Нас тревожат и манят ваши прошлые подвиги. Мы хотим сами рассказать внукам небылицы у ночных костров.

Смейтесь, лукавые боги! Пусть тот, кто имеет мало, удовольствуется малым! У нас всего много, и мы желаем еще большего! Мы будем смеяться последними. Ведите нас, старики, мы вырвем вашу молодость из когтей смерти.

Агой!

Старики не спеша подняли победные чаши из вражьих черепов, обтянутых вызолоченной кожей.

О вино! Благословенный дар неверных богов! Единственная радость нового узнавания привычных истин.

Темную влагу ночи пьет Земля из золотой чаши Неба. Медленно, наслаждаясь, тянет Апи-богиня хмельную душистую прохладу, пока не блеснет ослепительно золотое дно чаши. Тогда раскинется богиня, изнемогая от жажды под палящим взглядом Солнцеликого. И будет рождать новое, и растить уже рожденное, и провожать отжившее. И так бесконечно…

Черная в свете костров, струя упала и розово запенилась над краем чаши, падая тяжелыми каплями на руки пирующих.

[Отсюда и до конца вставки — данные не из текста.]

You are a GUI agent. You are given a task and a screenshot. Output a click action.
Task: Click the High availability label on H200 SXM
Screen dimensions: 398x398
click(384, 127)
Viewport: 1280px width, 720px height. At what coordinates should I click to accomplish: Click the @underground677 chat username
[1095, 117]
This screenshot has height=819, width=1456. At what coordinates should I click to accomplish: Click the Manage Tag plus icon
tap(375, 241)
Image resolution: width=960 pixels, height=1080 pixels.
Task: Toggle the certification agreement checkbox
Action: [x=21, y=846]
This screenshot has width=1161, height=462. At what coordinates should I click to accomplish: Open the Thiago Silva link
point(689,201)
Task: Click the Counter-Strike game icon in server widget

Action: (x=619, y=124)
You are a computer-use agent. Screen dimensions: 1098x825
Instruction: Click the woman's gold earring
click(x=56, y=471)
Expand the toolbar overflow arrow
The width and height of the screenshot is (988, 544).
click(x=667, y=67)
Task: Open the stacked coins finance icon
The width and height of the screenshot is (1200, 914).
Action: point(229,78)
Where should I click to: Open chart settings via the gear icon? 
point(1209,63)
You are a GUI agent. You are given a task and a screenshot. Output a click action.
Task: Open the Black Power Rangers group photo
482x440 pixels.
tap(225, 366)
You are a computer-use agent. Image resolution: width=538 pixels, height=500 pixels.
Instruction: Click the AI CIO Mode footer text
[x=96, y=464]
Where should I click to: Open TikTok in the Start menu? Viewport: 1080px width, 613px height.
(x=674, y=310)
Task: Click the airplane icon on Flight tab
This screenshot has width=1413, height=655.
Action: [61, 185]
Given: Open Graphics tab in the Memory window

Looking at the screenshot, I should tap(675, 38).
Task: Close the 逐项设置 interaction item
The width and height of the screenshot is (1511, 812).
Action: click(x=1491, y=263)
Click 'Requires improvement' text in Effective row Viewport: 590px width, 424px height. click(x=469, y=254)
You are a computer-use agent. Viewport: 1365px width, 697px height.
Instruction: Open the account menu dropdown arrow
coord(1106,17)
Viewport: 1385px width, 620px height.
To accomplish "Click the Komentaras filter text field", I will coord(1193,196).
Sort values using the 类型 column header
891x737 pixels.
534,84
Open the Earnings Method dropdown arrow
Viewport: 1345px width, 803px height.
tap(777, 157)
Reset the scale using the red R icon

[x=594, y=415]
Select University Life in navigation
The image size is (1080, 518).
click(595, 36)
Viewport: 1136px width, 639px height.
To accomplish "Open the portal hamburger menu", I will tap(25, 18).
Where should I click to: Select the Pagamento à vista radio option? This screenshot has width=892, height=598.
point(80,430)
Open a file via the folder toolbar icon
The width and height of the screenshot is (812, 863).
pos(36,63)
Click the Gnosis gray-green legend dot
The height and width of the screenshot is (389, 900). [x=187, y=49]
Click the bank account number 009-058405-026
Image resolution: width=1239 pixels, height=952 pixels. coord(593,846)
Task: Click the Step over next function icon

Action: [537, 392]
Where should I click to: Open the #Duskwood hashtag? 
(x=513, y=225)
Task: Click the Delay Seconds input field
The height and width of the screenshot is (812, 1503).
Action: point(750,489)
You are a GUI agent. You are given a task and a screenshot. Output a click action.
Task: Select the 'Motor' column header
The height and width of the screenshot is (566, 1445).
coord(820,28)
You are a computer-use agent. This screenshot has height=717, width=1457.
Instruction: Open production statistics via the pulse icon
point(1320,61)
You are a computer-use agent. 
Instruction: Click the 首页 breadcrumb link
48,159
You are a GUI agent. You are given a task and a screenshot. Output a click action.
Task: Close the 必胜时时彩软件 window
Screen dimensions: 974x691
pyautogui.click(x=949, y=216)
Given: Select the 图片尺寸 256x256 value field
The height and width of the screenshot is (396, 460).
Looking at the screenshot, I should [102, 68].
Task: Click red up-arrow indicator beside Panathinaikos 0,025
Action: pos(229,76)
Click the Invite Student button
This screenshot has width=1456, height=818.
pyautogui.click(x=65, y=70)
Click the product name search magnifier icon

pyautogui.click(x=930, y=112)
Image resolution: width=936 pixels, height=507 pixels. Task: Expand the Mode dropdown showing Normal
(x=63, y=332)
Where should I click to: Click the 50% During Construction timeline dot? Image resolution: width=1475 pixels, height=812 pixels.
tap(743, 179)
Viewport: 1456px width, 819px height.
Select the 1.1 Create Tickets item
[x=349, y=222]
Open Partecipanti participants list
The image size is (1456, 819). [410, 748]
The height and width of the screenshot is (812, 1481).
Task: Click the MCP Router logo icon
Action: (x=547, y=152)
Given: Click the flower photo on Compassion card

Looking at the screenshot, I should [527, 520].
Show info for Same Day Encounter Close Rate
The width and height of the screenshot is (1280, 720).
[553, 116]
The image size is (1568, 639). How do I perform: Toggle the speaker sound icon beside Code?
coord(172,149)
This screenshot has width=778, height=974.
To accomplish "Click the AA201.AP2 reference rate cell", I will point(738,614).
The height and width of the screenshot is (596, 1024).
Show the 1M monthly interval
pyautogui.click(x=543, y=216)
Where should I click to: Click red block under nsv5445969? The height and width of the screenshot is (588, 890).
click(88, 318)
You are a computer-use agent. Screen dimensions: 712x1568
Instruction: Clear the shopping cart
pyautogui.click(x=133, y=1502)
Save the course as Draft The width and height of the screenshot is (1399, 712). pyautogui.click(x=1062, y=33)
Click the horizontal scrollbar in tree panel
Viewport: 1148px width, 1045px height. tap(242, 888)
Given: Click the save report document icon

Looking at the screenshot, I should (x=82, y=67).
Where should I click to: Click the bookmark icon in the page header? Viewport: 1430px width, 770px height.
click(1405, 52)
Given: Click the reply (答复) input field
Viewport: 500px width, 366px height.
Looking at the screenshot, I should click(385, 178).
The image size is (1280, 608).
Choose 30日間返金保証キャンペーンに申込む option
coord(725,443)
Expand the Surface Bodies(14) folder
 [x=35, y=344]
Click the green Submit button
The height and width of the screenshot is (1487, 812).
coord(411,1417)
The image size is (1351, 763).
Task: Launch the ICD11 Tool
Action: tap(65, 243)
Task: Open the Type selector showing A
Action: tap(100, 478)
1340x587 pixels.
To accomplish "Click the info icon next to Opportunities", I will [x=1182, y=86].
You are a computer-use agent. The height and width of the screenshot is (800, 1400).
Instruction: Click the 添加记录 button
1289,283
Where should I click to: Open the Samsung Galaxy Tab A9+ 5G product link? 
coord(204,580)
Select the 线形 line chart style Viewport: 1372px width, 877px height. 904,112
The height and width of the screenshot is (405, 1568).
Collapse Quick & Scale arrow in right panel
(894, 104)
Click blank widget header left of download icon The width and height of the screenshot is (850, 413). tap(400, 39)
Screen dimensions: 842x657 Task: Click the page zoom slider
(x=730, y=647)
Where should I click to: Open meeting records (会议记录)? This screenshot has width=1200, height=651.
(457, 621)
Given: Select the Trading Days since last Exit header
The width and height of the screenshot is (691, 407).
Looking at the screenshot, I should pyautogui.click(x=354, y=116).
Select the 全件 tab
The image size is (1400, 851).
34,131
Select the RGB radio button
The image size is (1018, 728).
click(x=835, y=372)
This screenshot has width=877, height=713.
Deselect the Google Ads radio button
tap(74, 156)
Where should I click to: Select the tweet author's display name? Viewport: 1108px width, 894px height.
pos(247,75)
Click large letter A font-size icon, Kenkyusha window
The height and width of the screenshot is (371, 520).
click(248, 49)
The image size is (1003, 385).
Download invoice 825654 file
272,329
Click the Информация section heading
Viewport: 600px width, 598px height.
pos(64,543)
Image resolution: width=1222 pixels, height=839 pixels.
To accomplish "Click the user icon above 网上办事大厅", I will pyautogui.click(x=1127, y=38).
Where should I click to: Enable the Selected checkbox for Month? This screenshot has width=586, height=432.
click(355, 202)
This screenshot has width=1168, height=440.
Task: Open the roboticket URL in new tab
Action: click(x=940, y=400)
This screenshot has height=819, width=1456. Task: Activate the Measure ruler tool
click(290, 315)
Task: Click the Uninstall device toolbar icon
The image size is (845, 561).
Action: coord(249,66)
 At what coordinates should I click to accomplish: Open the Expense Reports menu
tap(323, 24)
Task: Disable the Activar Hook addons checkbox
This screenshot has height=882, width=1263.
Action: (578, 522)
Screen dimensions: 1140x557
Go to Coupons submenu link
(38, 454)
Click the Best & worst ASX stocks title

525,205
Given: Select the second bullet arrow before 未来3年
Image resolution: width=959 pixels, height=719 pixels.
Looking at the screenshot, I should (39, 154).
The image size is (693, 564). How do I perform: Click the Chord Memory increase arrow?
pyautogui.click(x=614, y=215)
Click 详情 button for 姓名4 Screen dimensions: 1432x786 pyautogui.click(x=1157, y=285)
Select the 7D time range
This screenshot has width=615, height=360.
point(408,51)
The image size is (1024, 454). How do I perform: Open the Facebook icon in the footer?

Виночерпий, стоя в кругу, вознес влажный мех на уровень плеч, загородив лицо, и теперь даже те, кто знал его, видели в нем только бога вина, напряженного, с широко расставленными кривыми ногами, обтянутыми пегой козьей шкурой, руками, обнимающими небо в кольце взглядов сидевших вокруг костра людей.

Сам бог вина с козьим мехом вместо головы вошел в освещенный круг, и люди притихли и посерьезнели в соседстве с богом.

Твердая струя, падающая из-под звезд, колыхнулась всей своей кривизной, отклоняя край чаши. Красная влага вина выплеснулась в лицо сидящему, окрасив его будто кровью.

Люди смотрели, как эта хмельная кровь скатывается алыми струйками по надбровьям, мимо затененных глазниц, горбинки носа к подбородку.

Это был еще один знак военной удачи среди многих предзнаменований, уже посланных богами.

Здесь, на великом совете племен, Мадай, сын Мадая, за умение одинаково обеими руками владеть мечом прозванный Трехруким, был отмечен золотой секирой и признан вождем великого похода, первым среди равных.

Ему, Трехрукому, теперь царю над всеми скифами, выпало принести кровавые жертвы Мечу и возжечь костер войны на вершине Большого Кургана.

В ту ночь Трехрукий взял в жены Агнию Рыжую, свободную скифянку.

Опьяненный вином и запахом жертвенной крови, он не ласкал — насиловал молодую жену, как строптивую рабыню.

А утром Трехрукий повел за родной Борисфен скифские тьмы.

И пошли с ним расторопные фиссаги[5] и веселые будины, хитроумные тавры и скупые на слова иирки, и массагеты, не знающие жалости. И мы пошли, сколоты.

И долго еще стонала и вздрагивала изрытая копытами коней земля, и пыльное облако, поднятое войском, три дня и три ночи висело между небом и землей, заслоняя солнце и звезды.

В становище остались лишь женщины, дети, немощные старики и верные рабы.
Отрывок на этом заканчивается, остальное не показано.